Data in R (And S)

161.323 2004

Institute of Information Sciences and Technology

Massey University

R: Distances between cases, and cluster analysis

Library

The functions that you will need to use for finding distances and performing cluster analysis are contained in a package called “mva”. It is possible that this package will already have been loaded. To check, type

> search()

If the “mva” package is not listed, type

> library("mva")

Example data set

We will use the Cars data set to illustrate.

> cars <- read.table("Cars.text", header=TRUE)

To print information about the first 4 cars, type

> cars[1:4,]

The names of the cars are saved in the first variable (Brand, a character variable). It is best to get these names stored as row names for the table for later commands. We could do this with

> row.names(cars) <- cars$Brand

but it is easier to modify the original command that read the data, telling it that the first column contains the car names.

> cars <- read.table("Cars.text", header=TRUE, row.names=1)

We will continue as though the data were read in this way (so there is no Brand variable).

Distances

Although the most common way to save and read data sets in R is with data frames, many of the statistical functions do not work on data frames. Instead, you must first convert a data frame into a matrix before passing it to a statistical function. The function “as.matrix()” does the conversion.

> cars.m <- as.matrix(cars[3:8])

Note that “cars[3:8]” is a data frame containing variables 3 to 8 of the original data frame (from Reliability to Cylinders). A matrix must be made from only numeric variables so we cannot include the variable Country.

Before finding distances, we should standardise the variables. (Otherwise the distance measure will be dominated by the variables with biggest standard deviation – Wt in this example.)

> cars.std.m <- scale(cars.m, center=T, scale=T)

We can now find distances with the command

> cars.dist <- dist(cars.std.m, method="euclidean")

This distance matrix is big so don’t try printing it!

Options for the method parameter are…

euclidean ordinary Euclidean distance

manhattan city-block distance

binary the simple matching index given on section 5.5 of Manly. It is only relevant to 0/1 variables.

canberra not mentioned in section 5.4 of Manly, but can be used for proportions.

A distance matrix is a different type of R object from an ordinary matrix. If you have created a square matrix of distances by other means, you can convert them into a distance matrix with the command

> my.dist <- as.dist(my.square.matrix)

Cluster analysis

Cluster analysis is based on a distance matrix, such as that produced by the dist() command. Performing a hierarchical cluster analysis has two stages. Firstly the command hclust() is used to perform the analysis.

> cluster.results <- hclust(cars.dist, method="single")
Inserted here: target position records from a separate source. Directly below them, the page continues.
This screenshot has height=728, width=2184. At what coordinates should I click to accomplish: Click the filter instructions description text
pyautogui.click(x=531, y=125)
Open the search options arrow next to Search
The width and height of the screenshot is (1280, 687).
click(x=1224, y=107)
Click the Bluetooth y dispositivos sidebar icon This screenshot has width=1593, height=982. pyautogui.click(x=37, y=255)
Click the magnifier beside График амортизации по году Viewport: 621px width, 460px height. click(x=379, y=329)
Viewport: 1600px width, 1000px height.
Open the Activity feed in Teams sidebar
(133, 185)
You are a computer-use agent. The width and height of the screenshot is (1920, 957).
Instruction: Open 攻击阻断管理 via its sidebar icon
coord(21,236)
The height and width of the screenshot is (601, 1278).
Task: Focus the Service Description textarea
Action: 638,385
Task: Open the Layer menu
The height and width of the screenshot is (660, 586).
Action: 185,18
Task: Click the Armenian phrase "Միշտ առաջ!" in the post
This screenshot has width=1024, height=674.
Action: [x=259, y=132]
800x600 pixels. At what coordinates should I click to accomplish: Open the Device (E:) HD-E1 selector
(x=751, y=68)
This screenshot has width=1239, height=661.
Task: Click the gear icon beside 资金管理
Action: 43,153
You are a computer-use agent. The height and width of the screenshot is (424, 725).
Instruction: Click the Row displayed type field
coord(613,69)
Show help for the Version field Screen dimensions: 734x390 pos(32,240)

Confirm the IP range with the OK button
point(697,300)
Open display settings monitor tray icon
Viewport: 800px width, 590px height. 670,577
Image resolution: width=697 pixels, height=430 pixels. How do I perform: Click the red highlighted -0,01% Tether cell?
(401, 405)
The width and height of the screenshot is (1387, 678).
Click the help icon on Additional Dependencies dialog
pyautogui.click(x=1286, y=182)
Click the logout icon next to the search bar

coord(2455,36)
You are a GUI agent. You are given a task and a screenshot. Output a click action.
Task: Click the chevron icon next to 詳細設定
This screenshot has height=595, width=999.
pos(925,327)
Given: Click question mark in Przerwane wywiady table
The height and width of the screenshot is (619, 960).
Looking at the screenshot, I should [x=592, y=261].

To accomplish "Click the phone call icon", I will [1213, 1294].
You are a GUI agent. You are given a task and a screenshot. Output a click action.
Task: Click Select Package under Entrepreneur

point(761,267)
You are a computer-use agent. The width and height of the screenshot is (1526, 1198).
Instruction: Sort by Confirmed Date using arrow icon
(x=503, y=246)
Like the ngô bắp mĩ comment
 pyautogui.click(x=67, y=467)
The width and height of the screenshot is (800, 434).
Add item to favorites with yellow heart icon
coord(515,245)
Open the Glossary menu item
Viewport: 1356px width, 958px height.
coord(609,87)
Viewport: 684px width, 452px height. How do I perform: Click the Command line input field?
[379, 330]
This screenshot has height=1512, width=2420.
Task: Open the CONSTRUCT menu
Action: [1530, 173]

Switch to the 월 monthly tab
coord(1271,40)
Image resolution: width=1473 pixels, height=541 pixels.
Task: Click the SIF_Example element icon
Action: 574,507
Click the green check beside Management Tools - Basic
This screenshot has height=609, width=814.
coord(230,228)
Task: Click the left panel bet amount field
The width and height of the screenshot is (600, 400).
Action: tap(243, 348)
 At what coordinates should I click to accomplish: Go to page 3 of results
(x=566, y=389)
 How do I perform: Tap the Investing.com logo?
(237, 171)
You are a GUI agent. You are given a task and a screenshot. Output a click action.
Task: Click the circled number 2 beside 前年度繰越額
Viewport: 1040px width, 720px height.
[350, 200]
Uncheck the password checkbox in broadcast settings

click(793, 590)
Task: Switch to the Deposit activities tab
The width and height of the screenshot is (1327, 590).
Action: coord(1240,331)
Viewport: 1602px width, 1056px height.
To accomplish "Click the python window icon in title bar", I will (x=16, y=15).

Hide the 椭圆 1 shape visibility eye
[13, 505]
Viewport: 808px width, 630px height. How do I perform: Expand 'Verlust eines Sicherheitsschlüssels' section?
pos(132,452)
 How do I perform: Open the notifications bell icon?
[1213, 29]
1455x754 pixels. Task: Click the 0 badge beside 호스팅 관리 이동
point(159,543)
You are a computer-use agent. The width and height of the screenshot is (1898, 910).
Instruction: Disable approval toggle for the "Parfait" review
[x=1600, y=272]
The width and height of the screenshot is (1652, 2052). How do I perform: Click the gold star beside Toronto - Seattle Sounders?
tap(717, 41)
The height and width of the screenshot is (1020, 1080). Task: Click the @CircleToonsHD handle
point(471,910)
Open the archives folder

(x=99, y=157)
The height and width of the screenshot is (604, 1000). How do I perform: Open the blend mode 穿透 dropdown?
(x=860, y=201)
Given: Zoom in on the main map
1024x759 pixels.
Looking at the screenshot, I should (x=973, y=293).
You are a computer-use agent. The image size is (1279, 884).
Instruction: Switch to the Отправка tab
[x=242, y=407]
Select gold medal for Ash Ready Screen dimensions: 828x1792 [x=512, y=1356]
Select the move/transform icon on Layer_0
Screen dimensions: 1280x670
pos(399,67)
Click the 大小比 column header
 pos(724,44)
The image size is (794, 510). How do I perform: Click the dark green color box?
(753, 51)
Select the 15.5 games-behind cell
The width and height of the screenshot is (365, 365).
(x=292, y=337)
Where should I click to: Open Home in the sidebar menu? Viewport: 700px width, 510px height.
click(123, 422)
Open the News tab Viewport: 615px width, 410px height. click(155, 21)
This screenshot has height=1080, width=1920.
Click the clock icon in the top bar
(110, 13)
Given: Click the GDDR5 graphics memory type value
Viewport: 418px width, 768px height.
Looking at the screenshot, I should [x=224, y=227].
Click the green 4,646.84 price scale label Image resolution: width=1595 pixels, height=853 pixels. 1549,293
The ‘method’ parameter describes how the distance between two clusters is defined from the individual distances. Possible values include..

single distance between nearest neighbours

complete distance between furthest neighbours

average averages distances between pairs in the two clusters

centroid distance between the centroids of the two groups

The results of a cluster analysis are usually displayed in a dendrogram. This is produced with the command plclust()

> plclust(cluster.results)

Another display option (which I prefer) is to use the parameter “hang=-1”. This extends all dendrogram branches down to 0.

> plclust(cluster.results, hang=-1)

If you have produced your distance matrix from a data set with its row.names set, the dendrogram will be labelled with these row names. If your distance matrix does not contain row names, the dendrogram branches will be labelled with the numbers 1, 2, …. This can be avoided by providing a vector of names for the individuals in the labels parameter. For example, if you had read the cars data set without the “row.names=1” parameter, you could have got the car names printed in the dendrogram with the command

> plclust(cluster.results, labels=cars$Brand)

To see the countries, try

> plclust(cluster.results, labels=cars$Country)

– 2 –